Long Island students, however, largely passed the exams at identical rates to the prior school year — but subsequently saw a 10% drop off in those reaching the highest level of achievement year-over-year on the English regents, identical to NYC’s 8% fall from the year prior, according to the state’s figures.
“It definitely is a big drop from the highest level,” Bob Vecchio, Executive Director of the Nassau-Suffolk School Boards Association, told The Post.
The share of Long Island students earning a Level 5 score on the English regents — the state’s highest distinction — fell to just over 43% in the 2024–25 school year, down from 53% the year prior while NYC saw a drop from 30% to 22%, according to the data.
The number of Long Island school districts where at least 90% of students tested proficient also fell, dropping from 61 to 51 of the 99 districts that reported results, most of which were high-needs districts, the data detailed.
For example, 99% of all Cold Spring Harbor students passed the English regents, meanwhile a little under 60% of students in Wyandanch passed the same exam.

In New York City, which is home to over 1,800 public schools, a similar pattern was present where districts with more resources yielded better academic results from their students, according to the data.
Aside from high-need schools requiring more funding and resources for their students to succeed, Vecchio said the drops in top-level proficiency follow a similar trend nationwide.
He believes the trend can be attributed to a multitude of reasons — such as the lingering developmental impacts on kids from the COVID-era, new state graduation and testing standards, and an overall shift in priorities for students.

Required tasks:
(1) Transcribe the stretch of the passage on regents exam results from "Aside from high-need" through "priorities for students.".
(2) For each statement below, answer yes or no according to the passage on regents exam results, and quote the words that decide it. (a) New York City has more than 1,800 public schools. (b) In New York City, the share of students with a Level 5 score on the English regents rose from 22% to 30%. (c) Nearly all Cold Spring Harbor students passed the English regents.

Entries supplied:
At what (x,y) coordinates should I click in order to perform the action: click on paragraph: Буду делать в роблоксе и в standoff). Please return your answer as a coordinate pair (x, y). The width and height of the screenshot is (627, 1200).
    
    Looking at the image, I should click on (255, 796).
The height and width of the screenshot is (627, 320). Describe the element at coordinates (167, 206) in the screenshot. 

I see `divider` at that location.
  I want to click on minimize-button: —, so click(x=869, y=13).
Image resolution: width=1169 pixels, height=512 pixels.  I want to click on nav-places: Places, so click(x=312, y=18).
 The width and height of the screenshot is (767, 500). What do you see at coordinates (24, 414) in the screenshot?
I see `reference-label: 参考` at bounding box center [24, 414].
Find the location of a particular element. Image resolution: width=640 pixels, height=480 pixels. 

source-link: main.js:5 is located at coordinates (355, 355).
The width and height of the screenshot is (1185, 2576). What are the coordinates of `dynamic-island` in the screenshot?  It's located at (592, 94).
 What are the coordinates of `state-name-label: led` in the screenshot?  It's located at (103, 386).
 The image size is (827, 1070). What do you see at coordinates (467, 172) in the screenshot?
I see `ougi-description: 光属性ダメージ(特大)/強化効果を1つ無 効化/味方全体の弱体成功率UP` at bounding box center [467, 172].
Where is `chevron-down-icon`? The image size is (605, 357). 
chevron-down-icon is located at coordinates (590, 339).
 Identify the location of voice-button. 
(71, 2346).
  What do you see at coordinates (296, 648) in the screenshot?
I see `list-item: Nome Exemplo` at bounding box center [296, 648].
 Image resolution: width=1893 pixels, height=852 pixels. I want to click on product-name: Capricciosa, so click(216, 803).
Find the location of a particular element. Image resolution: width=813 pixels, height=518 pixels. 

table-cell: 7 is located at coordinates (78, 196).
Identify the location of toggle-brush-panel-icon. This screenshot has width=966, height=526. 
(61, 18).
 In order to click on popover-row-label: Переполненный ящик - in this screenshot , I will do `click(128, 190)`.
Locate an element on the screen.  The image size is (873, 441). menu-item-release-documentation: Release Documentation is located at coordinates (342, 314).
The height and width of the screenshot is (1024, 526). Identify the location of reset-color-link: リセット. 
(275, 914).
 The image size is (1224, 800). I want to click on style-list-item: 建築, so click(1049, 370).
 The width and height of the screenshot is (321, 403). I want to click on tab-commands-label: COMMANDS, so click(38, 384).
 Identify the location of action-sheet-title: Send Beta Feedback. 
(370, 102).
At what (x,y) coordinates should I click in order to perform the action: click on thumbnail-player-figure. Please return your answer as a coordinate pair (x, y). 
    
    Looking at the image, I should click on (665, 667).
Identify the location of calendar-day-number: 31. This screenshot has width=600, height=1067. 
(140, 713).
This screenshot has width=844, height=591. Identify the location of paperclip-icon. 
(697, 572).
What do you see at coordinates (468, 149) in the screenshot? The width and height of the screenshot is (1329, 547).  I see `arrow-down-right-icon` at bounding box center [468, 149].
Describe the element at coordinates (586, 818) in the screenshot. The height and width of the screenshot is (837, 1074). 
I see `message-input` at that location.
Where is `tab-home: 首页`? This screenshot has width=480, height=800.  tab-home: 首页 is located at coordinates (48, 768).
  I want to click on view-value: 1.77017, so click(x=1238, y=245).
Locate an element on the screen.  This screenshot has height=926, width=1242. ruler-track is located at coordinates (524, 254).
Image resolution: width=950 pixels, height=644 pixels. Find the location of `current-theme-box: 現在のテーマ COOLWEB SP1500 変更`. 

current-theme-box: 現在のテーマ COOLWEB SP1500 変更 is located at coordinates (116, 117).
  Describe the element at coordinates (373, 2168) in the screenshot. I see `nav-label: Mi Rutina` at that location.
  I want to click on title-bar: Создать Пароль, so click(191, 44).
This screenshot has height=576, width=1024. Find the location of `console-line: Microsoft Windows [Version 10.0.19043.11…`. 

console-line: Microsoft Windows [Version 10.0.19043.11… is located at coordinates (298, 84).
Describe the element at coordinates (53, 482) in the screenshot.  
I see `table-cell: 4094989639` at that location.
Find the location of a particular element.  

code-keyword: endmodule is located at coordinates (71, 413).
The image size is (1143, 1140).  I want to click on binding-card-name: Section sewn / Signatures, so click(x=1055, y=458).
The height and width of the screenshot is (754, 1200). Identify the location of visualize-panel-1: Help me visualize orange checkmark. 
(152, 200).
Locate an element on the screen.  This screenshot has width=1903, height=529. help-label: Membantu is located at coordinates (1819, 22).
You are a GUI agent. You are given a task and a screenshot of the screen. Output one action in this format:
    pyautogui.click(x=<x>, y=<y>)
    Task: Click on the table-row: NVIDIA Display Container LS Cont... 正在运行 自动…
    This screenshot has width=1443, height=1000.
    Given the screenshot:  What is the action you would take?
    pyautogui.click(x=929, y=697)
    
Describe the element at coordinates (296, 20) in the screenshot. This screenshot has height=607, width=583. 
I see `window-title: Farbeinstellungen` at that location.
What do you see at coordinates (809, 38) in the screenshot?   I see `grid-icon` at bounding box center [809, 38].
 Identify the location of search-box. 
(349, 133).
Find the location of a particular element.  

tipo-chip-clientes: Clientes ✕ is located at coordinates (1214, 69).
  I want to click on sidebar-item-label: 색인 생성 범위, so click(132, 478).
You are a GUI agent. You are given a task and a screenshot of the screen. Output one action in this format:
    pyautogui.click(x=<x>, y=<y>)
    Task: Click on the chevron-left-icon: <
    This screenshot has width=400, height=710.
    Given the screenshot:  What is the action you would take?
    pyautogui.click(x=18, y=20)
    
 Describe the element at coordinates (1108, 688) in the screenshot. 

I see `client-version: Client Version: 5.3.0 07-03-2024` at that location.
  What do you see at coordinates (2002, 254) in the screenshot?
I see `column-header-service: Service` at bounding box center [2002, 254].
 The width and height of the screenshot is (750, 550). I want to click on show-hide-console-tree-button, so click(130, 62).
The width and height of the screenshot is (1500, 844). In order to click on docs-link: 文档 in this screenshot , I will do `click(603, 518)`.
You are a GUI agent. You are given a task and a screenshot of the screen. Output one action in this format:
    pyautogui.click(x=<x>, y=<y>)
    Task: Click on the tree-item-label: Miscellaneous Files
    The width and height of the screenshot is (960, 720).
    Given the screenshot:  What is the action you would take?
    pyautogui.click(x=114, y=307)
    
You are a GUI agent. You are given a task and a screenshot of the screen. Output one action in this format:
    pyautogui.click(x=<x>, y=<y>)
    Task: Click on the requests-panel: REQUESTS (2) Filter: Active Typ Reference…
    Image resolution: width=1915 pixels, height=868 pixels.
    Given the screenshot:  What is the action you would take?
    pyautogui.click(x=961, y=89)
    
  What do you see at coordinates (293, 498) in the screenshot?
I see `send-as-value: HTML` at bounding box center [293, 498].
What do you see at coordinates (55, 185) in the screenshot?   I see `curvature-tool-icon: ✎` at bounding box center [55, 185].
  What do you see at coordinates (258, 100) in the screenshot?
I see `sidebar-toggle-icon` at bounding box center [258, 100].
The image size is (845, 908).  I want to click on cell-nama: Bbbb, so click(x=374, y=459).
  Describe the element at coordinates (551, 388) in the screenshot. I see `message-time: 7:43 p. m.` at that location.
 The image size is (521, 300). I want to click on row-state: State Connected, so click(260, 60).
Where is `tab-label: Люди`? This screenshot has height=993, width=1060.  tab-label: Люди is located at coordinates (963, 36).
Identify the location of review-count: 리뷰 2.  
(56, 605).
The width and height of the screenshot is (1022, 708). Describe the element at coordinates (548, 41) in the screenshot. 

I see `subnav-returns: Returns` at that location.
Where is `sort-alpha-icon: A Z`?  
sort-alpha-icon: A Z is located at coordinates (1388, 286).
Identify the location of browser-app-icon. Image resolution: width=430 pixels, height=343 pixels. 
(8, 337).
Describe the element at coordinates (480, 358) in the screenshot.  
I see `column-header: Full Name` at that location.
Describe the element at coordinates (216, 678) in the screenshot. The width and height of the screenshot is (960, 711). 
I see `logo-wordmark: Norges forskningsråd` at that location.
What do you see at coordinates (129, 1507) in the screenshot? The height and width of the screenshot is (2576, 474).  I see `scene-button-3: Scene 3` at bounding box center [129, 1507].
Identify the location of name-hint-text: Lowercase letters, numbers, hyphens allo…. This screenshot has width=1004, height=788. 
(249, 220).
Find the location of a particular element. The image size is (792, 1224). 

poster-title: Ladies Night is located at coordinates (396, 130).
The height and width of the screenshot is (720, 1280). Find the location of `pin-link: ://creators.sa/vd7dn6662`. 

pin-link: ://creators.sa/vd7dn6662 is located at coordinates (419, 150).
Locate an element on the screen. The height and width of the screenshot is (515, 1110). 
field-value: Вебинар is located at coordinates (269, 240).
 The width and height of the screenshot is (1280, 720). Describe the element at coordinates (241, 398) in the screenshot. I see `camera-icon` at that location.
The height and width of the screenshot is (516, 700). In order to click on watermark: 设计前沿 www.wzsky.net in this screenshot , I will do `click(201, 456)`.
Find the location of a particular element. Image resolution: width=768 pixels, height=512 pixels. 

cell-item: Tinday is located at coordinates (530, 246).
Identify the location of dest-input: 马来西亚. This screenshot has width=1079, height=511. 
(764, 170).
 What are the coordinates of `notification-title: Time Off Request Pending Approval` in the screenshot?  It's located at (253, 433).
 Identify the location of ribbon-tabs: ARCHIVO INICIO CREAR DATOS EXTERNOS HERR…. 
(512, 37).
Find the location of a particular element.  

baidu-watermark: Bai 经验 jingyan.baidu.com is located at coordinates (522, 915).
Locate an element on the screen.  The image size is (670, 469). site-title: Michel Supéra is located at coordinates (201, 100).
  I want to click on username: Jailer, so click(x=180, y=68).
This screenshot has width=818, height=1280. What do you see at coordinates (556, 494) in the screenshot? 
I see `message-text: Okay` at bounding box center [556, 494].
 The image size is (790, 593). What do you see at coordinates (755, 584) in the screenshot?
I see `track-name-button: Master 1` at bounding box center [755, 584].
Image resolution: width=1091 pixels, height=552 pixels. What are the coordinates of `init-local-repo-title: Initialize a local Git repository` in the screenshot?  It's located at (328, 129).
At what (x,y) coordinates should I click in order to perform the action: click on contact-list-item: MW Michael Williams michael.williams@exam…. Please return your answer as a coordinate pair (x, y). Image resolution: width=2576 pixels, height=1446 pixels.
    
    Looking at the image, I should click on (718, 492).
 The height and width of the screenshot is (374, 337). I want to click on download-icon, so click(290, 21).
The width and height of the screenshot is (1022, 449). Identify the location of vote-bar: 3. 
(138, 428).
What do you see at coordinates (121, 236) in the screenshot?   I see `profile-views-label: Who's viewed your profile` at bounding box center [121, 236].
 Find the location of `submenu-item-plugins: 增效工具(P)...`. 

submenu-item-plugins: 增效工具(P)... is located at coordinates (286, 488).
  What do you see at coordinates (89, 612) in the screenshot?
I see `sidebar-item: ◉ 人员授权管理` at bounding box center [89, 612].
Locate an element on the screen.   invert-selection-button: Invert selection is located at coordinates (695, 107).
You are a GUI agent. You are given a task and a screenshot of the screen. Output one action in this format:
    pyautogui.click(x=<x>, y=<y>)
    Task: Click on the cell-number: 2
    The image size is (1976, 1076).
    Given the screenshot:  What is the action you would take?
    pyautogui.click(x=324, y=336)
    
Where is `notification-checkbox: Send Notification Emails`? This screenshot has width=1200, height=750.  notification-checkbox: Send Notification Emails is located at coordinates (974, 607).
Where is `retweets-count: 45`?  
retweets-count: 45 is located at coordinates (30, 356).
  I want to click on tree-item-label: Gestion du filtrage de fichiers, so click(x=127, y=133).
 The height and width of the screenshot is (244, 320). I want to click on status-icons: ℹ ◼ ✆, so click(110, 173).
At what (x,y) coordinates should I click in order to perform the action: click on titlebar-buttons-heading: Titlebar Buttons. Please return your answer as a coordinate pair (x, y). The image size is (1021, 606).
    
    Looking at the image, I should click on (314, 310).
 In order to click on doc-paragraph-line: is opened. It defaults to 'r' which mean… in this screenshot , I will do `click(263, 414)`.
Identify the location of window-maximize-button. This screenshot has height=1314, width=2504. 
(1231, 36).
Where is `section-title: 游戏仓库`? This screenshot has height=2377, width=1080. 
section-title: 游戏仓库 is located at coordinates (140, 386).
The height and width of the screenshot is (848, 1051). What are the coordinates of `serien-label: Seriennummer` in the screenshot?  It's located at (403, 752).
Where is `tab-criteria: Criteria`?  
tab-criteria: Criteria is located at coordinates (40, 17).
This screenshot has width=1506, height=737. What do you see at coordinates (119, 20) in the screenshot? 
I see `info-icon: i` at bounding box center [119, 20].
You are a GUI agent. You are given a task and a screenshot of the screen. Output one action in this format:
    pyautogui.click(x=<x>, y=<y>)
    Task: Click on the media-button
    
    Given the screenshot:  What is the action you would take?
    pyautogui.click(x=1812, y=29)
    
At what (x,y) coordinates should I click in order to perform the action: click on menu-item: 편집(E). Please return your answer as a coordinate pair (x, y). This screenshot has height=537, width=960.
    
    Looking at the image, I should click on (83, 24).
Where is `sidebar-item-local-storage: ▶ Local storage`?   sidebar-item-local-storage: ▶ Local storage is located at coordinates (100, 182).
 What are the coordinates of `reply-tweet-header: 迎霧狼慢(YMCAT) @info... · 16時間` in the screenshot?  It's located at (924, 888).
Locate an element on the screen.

Outputs in order:
(1)
Aside from high-need schools requiring more funding and resources for their students to succeed, Vecchio said the drops in top-level proficiency follow a similar trend nationwide.
He believes the trend can be attributed to a multitude of reasons — such as the lingering developmental impacts on kids from the COVID-era, new state graduation and testing standards, and an overall shift in priorities for students.

(2)
(a) Yes: "home to over 1,800 public schools"
(b) No: "NYC saw a drop from 30% to 22%"
(c) Yes: "99% of all Cold Spring Harbor students passed the English regents"